======== Excerpt ========
Chuck Reedy

Biographical details
- Born: May 31, 1949 (age 76)

Playing career
- 1969: Appalachian State

Coaching career (HC unless noted)
- 1971–1973: Appling County HS (GA) (assistant)
- 1974–1977: Baker County HS (FL)
- 1978–1985: Clemson (RB)
- 1986–1989: Clemson (OC)
- 1990–1992: Baylor (OC)
- 1993–1996: Baylor
- 1998: South Carolina (OC)
- 2002–2014: Goose Creek HS (SC)

Head coaching record
- Overall: 23–22 (college)
- Bowls: 0–1

Accomplishments and honors

Championships
- 1 SWC (1994)

= Chuck Reedy =

American football player and coach (born 1949)

Charles Reedy (born May 31, 1949) is an American former football player and coach. He served as the head coach at Baylor University from 1993 to 1996, compiling a record of 23–22. Prior to replacing future College Football Hall of Fame inductee Grant Teaff, as head coach, Reedy worked for three seasons as Baylor's offensive coordinator. From 1978 to 1989, he was an assistant coach at Clemson University and was a member of Clemson's national championship team in 1981.

==Coaching career==

===Baylor===
In Reedy's first game as head coach at Baylor, the Bears rallied from a 33–14 deficit to upset the Trent Dilfer-led Fresno State Bulldogs, 42–39. However, Baylor played inconsistently in 1993, posting impressive wins over Texas Tech and Rice, while losing by more than 20 points to a 4–7 TCU squad and the otherwise win-less Houston Cougars. Baylor finished the 1993 season at 5–6.
======== Dataset excerpt ========
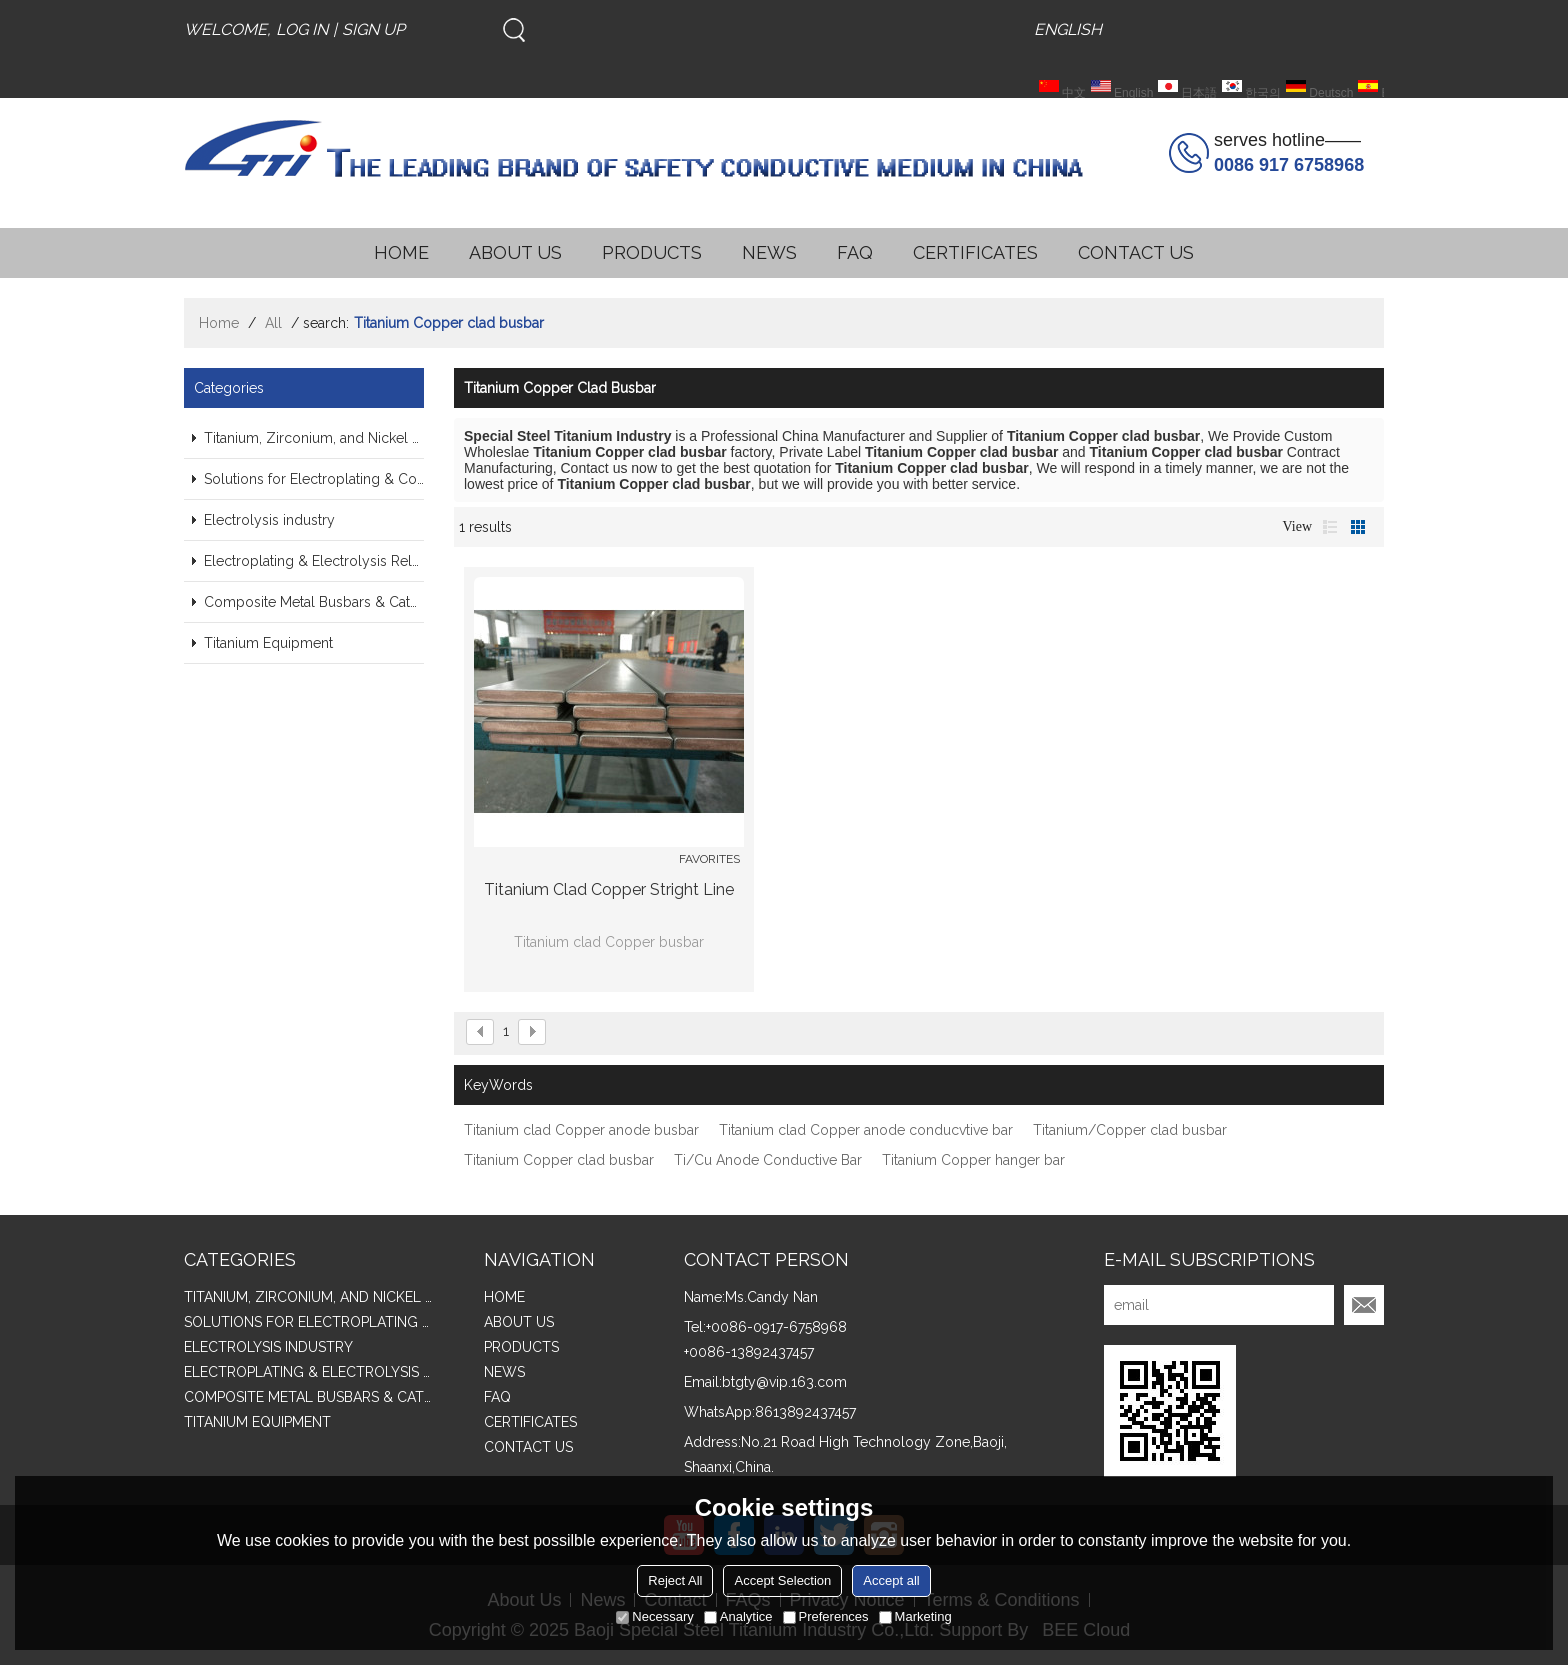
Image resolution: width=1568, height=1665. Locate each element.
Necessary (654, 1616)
========
● **Exercise set**
1. In the Chuck Reedy profile, who did Reedy replace as head coach at Baylor?
2. Reproduce the passage of the Chuck Reedy profile starting at "- 1978–1985: Clemson" and ending at "Overall: 23–22 (college)".
Rely only on the Chuck Reedy profile, not the listing.

● **Expected answers**
1. Grant Teaff

2.
- 1978–1985: Clemson (RB)
- 1986–1989: Clemson (OC)
- 1990–1992: Baylor (OC)
- 1993–1996: Baylor
- 1998: South Carolina (OC)
- 2002–2014: Goose Creek HS (SC)

Head coaching record
- Overall: 23–22 (college)